Set CRON_SECRET in your project environment variables and Vercel will include it on every cron invocation. You can verify it to prevent the endpoint from being called by anything else.

Cron jobs show up in the Vercel dashboard with last run time, status, and logs. No separate monitoring tool required.

Background Queues

Cron jobs cover "run this at a time." Queues cover "run this in response to an event, but not in the request path."

Vercel Queues gives you a managed message queue with a producer/consumer model. The producer enqueues a message during an HTTP request. A separate consumer function picks it up asynchronously and does the heavy work.

npm install @vercel/queue

Producer (inside your API handler):

// api/orders.js
import { Queue } from '@vercel/queue'

const emailQueue = new Queue('order-confirmation-emails')

export default async function handler(req, res) {
  const order = await createOrder(req.body)

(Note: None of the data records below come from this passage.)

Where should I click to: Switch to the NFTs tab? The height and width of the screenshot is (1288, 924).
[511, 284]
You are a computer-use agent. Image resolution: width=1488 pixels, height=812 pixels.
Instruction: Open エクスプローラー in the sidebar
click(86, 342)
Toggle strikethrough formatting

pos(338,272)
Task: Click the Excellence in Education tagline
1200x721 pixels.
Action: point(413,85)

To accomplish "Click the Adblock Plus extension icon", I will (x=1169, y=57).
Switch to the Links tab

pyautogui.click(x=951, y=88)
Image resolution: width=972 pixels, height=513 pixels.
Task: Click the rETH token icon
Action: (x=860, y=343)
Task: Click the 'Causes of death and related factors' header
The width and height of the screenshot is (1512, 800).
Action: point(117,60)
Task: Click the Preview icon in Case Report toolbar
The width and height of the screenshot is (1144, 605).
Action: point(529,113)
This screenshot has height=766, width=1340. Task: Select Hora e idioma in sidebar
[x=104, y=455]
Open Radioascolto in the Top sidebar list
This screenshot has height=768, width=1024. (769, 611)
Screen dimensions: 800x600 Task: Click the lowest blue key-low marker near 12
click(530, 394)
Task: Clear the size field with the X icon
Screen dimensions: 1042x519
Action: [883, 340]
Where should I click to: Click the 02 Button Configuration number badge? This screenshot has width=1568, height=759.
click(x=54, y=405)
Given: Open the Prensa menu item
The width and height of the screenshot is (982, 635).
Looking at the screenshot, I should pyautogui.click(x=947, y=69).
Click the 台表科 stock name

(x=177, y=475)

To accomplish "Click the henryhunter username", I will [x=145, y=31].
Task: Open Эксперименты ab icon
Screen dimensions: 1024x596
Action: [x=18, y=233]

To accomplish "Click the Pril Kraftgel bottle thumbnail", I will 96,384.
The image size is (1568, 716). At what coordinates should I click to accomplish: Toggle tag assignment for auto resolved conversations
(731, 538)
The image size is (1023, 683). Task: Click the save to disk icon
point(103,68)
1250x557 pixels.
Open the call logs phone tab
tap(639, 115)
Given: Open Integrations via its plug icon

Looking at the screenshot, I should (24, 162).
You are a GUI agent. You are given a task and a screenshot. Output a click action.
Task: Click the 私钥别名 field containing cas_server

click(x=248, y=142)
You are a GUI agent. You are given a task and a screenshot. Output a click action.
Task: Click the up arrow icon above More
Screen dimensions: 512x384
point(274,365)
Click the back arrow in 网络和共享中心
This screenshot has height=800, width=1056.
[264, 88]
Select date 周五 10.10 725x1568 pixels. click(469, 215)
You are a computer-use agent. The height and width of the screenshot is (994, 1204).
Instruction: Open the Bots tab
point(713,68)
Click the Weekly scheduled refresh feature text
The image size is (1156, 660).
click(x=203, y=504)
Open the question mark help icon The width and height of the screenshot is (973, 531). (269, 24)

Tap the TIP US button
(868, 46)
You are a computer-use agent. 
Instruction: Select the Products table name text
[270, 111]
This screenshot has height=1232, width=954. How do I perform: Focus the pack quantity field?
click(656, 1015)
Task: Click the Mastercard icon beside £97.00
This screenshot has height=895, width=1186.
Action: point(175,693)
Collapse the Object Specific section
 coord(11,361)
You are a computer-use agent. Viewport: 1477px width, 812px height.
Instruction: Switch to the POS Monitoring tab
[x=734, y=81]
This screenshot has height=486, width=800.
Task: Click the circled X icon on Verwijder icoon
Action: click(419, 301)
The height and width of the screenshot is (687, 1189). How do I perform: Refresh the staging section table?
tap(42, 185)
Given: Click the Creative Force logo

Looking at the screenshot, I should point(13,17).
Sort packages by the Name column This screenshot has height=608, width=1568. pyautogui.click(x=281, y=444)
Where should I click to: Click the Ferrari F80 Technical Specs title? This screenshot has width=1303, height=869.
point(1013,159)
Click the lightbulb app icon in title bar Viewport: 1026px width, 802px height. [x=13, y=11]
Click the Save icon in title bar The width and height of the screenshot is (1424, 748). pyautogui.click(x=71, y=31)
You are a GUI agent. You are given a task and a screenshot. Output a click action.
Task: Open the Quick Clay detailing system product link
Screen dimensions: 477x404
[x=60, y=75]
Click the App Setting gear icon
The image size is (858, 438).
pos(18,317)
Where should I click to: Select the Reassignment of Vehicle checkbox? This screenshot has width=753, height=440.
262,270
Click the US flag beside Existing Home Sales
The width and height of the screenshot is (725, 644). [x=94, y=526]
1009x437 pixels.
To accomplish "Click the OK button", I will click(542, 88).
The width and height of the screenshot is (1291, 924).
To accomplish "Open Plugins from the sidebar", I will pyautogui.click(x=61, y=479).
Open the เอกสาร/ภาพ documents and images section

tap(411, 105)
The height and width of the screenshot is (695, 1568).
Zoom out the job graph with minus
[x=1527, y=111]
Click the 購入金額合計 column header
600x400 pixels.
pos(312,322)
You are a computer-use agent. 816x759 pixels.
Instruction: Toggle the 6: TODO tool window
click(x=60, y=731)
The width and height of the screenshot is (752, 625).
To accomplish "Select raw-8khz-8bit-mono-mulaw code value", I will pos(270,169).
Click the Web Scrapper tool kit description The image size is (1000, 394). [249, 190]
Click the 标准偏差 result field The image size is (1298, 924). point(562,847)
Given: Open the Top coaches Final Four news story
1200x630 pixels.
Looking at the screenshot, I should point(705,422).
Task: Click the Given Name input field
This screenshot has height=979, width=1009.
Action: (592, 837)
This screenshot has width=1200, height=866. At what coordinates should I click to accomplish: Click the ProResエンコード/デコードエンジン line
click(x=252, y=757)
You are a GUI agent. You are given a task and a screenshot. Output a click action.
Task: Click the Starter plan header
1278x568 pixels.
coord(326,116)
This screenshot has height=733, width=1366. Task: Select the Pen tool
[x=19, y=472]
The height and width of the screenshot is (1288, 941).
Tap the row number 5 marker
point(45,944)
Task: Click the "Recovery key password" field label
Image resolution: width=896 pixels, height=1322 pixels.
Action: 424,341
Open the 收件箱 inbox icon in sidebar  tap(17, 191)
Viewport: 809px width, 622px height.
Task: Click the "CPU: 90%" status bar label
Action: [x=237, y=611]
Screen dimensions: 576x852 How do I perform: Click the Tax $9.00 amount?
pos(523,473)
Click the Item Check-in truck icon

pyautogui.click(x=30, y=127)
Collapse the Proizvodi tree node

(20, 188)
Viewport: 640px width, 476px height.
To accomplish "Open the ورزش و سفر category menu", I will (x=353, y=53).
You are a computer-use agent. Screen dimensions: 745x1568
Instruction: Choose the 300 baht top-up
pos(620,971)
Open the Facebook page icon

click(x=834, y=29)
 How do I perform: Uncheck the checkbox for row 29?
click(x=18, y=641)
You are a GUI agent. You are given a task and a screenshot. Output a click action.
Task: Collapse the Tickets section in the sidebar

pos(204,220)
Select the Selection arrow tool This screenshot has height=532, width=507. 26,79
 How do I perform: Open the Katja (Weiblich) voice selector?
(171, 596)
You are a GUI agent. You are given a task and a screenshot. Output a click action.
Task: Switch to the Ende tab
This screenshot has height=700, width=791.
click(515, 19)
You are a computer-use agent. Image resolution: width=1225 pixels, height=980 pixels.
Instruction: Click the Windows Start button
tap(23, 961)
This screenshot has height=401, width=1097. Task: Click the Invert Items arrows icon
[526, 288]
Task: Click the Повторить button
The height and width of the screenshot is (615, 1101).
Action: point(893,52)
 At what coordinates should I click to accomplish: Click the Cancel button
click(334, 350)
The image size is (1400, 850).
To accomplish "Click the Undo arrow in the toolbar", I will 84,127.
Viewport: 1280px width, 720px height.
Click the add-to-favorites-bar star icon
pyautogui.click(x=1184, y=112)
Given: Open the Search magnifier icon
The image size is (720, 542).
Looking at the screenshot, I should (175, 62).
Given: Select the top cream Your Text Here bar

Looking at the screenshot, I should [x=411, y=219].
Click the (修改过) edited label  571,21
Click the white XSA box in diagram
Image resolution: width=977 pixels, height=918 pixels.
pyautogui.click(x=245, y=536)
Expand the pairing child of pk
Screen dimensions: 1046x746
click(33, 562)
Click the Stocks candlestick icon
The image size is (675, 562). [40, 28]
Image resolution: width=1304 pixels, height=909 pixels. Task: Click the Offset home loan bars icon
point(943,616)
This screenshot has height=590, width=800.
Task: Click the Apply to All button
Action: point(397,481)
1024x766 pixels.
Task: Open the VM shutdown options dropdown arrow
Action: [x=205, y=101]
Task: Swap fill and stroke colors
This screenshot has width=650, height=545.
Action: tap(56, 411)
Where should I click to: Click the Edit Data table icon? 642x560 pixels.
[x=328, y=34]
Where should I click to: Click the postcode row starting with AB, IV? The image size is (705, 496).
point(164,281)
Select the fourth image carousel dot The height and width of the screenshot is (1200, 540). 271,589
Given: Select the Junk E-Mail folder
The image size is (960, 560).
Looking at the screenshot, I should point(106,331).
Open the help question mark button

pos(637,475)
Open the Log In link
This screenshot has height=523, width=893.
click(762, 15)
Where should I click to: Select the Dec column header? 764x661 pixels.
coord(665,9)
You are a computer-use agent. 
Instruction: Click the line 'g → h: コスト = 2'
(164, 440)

  // Respond immediately — do not make the user wait for the email
  res.status(201).json({ orderId: order.id })

  // Enqueue the confirmation email for background processing
  await emailQueue.sendMessage({ orderId: order.id, email: req.body.email })
}

Consumer (a separate function that processes the queue):

// api/consumers/order-email.js
import { consumeQueue } from '@vercel/queue'

export default consumeQueue(async (message) => {
  const { orderId, email } = message.body
  await sendOrderConfirmationEmail({ orderId, email })
})

Wire up the consumer in vercel.json:

{
  "queues": [
    {
      "name": "order-confirmation-emails",
      "consumer": "/api/consumers/order-email"
    }
  ]
}

The queue handles retries, backoff, and dead-letter routing. Your consumer just processes the message. If it throws, Vercel retries it automatically according to the queue configuration.

This pattern keeps your API responses fast. Anything that does not need to happen in the request/response cycle: send it to a queue.

HTTP POST /api/orders
         ↓
  [Create order in DB]
         ↓
  [Enqueue email job] ← returns immediately to caller

  ... later ...

  Queue → [Consumer Function] → [Send email]

Combining Them: Multi-Step Workflows

Cron jobs and queues compose well. A common pattern is a cron job that fans out work to a queue, then a consumer that processes each item independently.

Say you need to send weekly reports to 10,000 users. Running that in a single function will hit timeout limits. Instead:

  1. A cron job fires once a week and enqueues one message per user.
  2. Each message is processed by a consumer function independently.
  3. Each consumer sends one report and exits.
// api/jobs/queue-weekly-reports.js (runs via cron)
import { Queue } from '@vercel/queue'

const reportQueue = new Queue('weekly-reports')

export default async function handler(req, res) {
  const users = await getAllActiveUsers()

  for (const user of users) {
    await reportQueue.sendMessage({ userId: user.id })
  }

  res.json({ queued: users.length })
}
// api/consumers/weekly-report.js (processes each message)
import { consumeQueue } from '@vercel/queue'

export default consumeQueue(async (message) => {
  const { userId } = message.body
  const report = await generateReport(userId)
  await sendReport(userId, report)
})

The cron job runs in seconds. The consumers run in parallel, each within their own function timeout, across as many instances as needed. No configuration changes required to scale it up.

For workflows that need explicit orchestration, things like branching logic, waiting on external events, or conditional retries, check the Vercel Workflow docs, which handles durable execution across multiple steps.

What This Means in Practice

You do not need a separate backend service running on EC2 or a managed container platform for any of this. The same Vercel project that serves your frontend can run your API, your scheduled jobs, and your background queue consumers.

I've seen backend teams lose entire sprints to infrastructure work that had nothing to do with their actual product. Keeping everything on one platform, with one set of logs and one place to manage environment variables, cuts that overhead significantly. Not to zero, but enough to notice.

If you are already deploying to Vercel, check the Backends on Vercel docs. The primitives are there. Use them.

Hi! I'm Charlie, a Solutions Architect at Vercel. Opinions are my own.